* **ASSIGNED TASK 1**: In the passage on the Arba'in pilgrimage, how long does the walk from Najaf to Karbala usually take?
* **ASSIGNED TASK 2**: Write a continuation of the passage on the Arba'in pilgrimage, starting after its final sentence.

* **EXCERPT TO READ**:
Arba'in is a day of pilgrimage to the shrine of Husayn in Karbala, Iraq. Pilgrims arrive there in large numbers, often on foot. The most popular route is Najaf to Karbala, as many pilgrims first travel to Najaf and then walk from there to Karbala, some eighty kilometers away, which usually takes three days on foot. Along the way, volunteers provide the pilgrims with free meals and services. Indeed, some have considered generosity and hospitality to be the main features of the Arba'in pilgrimage. When they finally reach the shrine of Husayn in Karbala, pilgrims recite the ziyara of Arba'in, a supplication for this occasion. As with other Shia rituals of Karbala, the Arba'in pilgrimage was banned by the Iraqi president Saddam Hussein, who favored the Sunni community there, and viewed large Shia rituals as a political threat. The pilgrimage was revived soon after the deposal of Saddam in 2003, with numbers growing from two million participants in that year to around twenty million in 2014. Arba'in is also commemorated through mourning gatherings, dramatic reenactments of Karbala narratives, and charitable acts.

==Arba'in in the Gregorian calendar==
Arba'in, twentieth of Safar in the Islamic calendar, corresponds to a different day every year in the Gregorian calendar.

* **INFORMATION GIVEN**:
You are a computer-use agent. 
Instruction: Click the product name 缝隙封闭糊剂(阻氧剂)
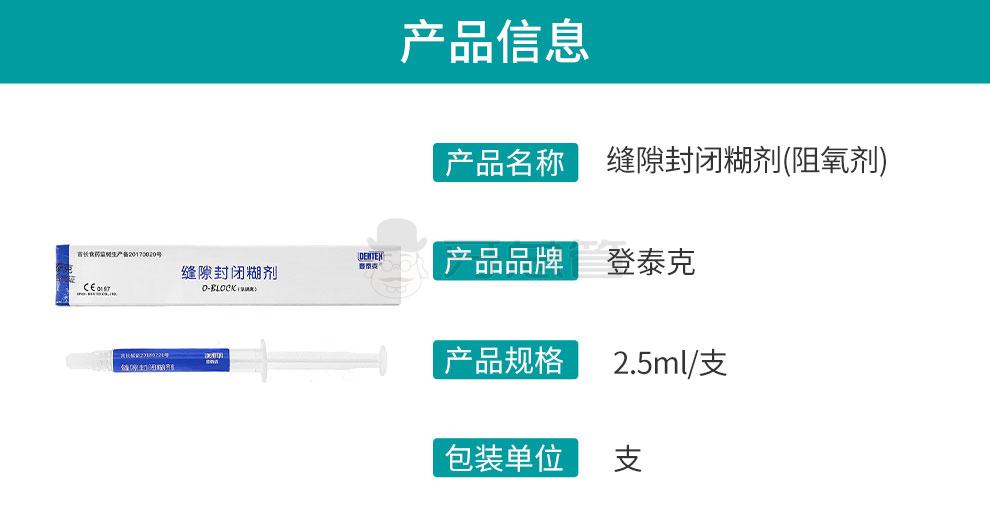(747, 160)
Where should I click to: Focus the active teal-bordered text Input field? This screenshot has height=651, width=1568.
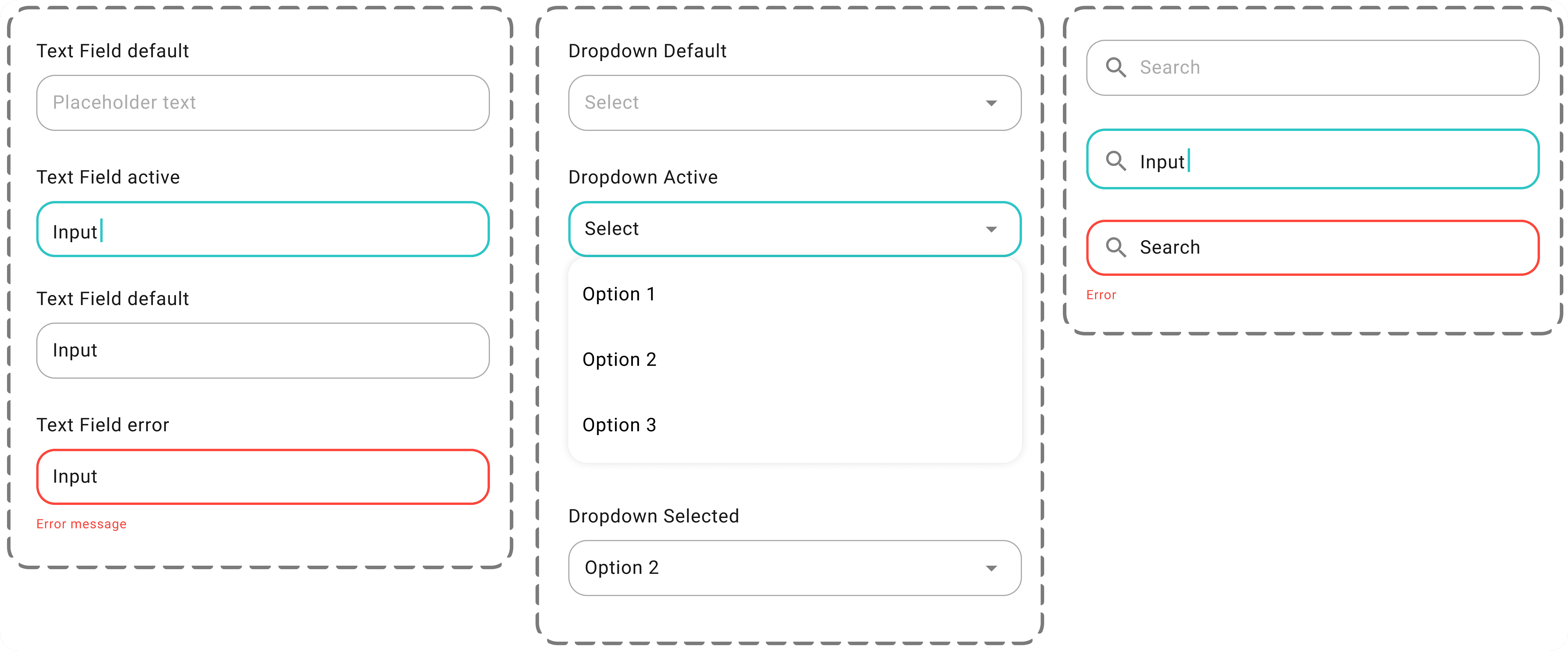click(x=263, y=229)

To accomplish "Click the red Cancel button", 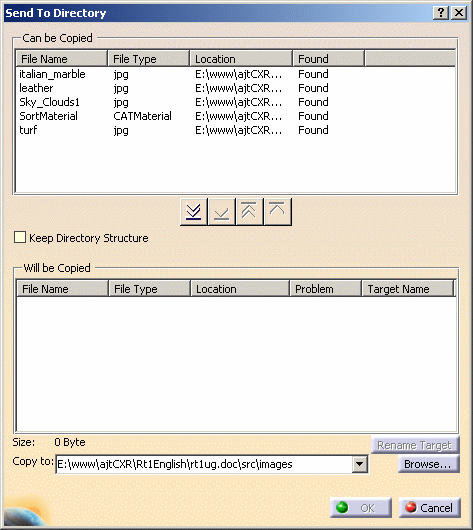I will [x=430, y=507].
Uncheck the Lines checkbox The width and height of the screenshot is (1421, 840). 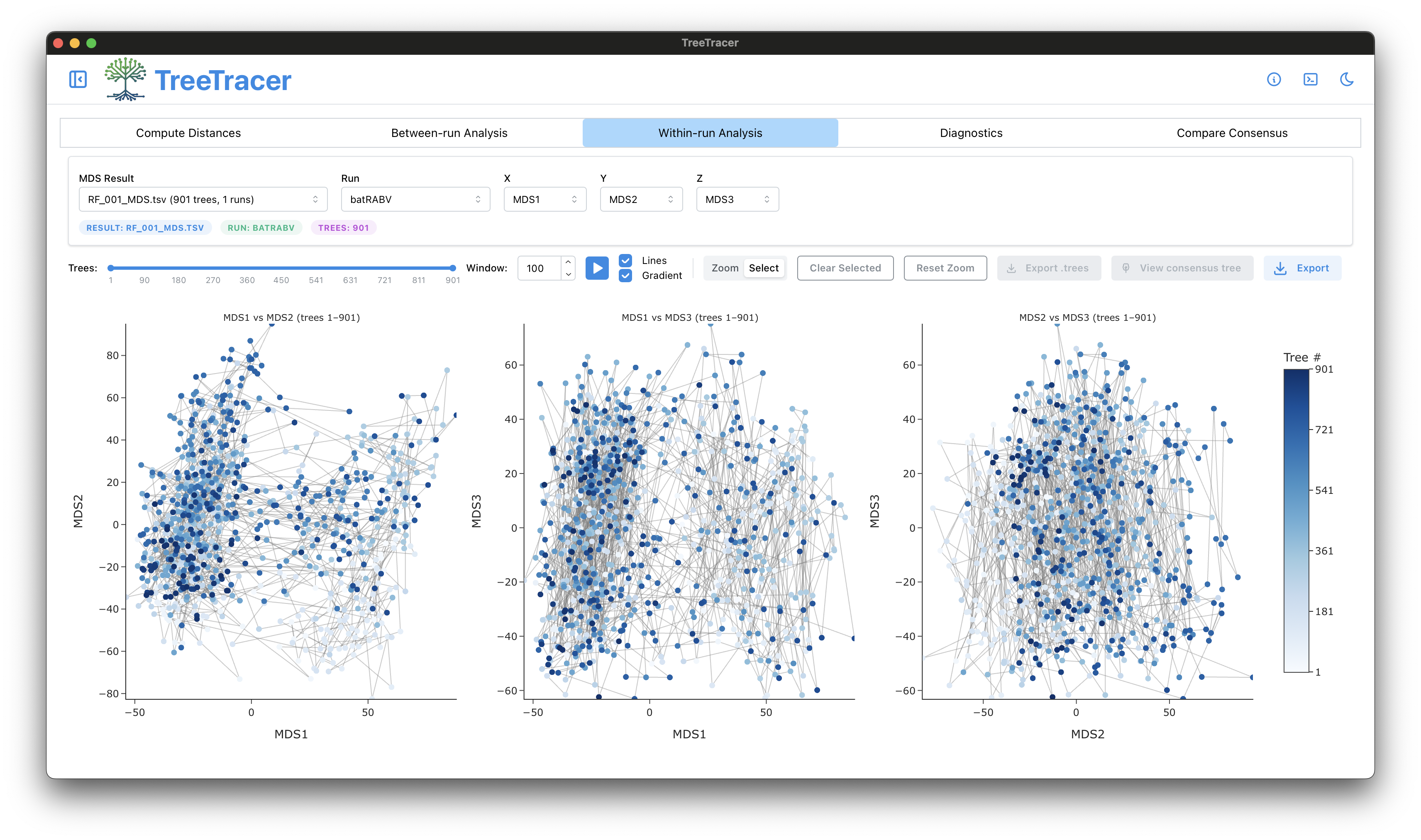(625, 260)
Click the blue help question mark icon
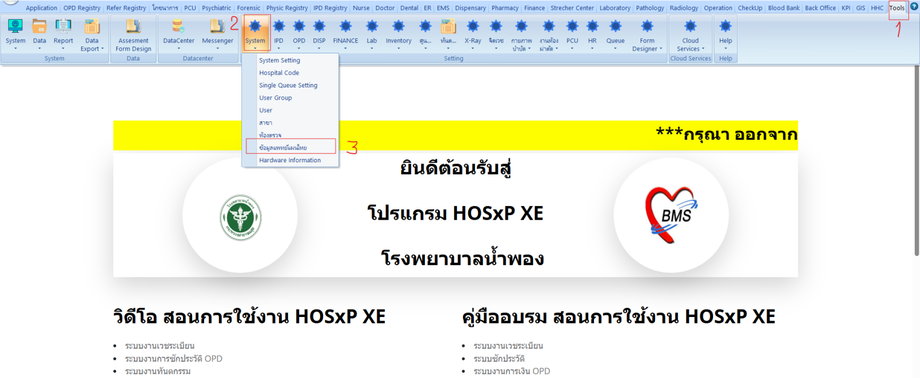Image resolution: width=920 pixels, height=378 pixels. tap(914, 8)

* **ANSWER BOX 1**: Usually three days on foot.

* **ANSWER BOX 2**:
| Islamic calendar | 1447 | 1448 | 1449 |
| Gregorian calendar | 14 August 2025 | 3 August 2026 | 24 July 2027 |

== Al Mawakib ==
Al Mawakib (Arabic: المواكب‎, singular: mawkib) are volunteer-run service points set up along the routes to Karbala during the Arba'in pilgrimage. These stations—often tents or temporary roadside shelters—are funded and operated by individuals, families, religious groups, or local communities. They offer pilgrims free services such as meals, drinks, medical care, resting spaces, and occasionally lodging, all provided without charge.

The tradition of mawakeb is closely tied to the values of karam (generosity) and diyafa (hospitality), which are central to the pilgrimage. Volunteers treat every traveller like family, offering assistance with no expectation of payment—an expression of solidarity, compassion, and communal responsibility. This culture of giving is often cited by pilgrims as one of the most moving and memorable parts of their spiritual journey.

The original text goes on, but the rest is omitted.